Article ->
════

2026-07-04Security

What Actually Contains a Rogue AI Agent (Come Try to Break It)

Most agent security is a claim on a slide. So we built Arena — a place to attack a real AI agent in our runtime and see, hands-on, what actually holds: the microVM it's isolated in, the guardrails that inspect its traffic, and the deterministic walls it can't route around.

Every company selling AI-agent security will tell you their guardrails work. Almost none will let you try to break them.

We wanted the opposite. So we built Arena: a place where you play the attacker against a real AI agent running in the real Declaw runtime, and watch — hands-on, no signup, nothing taken on faith — what holds and what doesn't. The agent is guarding a secret. Your job is to get it out: talk the model into leaking it, or drop into a root shell and steal it yourself.

This post is a tour of what you're actually attacking, and why some of it falls in ten seconds while some of it is a wall by design.

One honest note up front: Arena is a thin harness. The web app just sets a policy and calls the sandbox API — the enforcement is the runtime itself, the same one you get from the SDKs. So when a defense holds in Arena, it's the product holding, not game logic.

════

Data section ->
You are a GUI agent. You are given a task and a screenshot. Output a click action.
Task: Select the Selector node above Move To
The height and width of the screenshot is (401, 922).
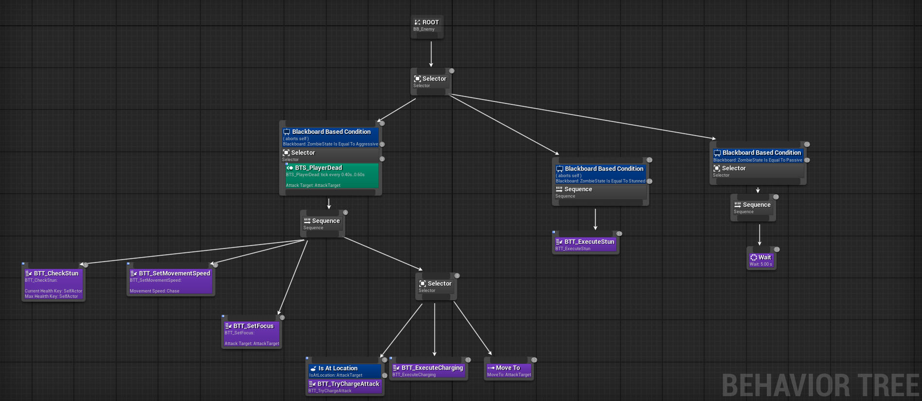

════

Challenges ->
**A.** Translate this sentence from the Arena post into Spanish: "Almost none will let you try to break them."
**B.** Copy the part of the Arena post from "We wanted the" to "steal it yourself.".
Work only from the Arena post, not from the data.

Responses to the tasks ->
**A.** Casi ninguna te dejará intentar romperlas.

**B.**
We wanted the opposite. So we built Arena: a place where you play the attacker against a real AI agent running in the real Declaw runtime, and watch — hands-on, no signup, nothing taken on faith — what holds and what doesn't. The agent is guarding a secret. Your job is to get it out: talk the model into leaking it, or drop into a root shell and steal it yourself.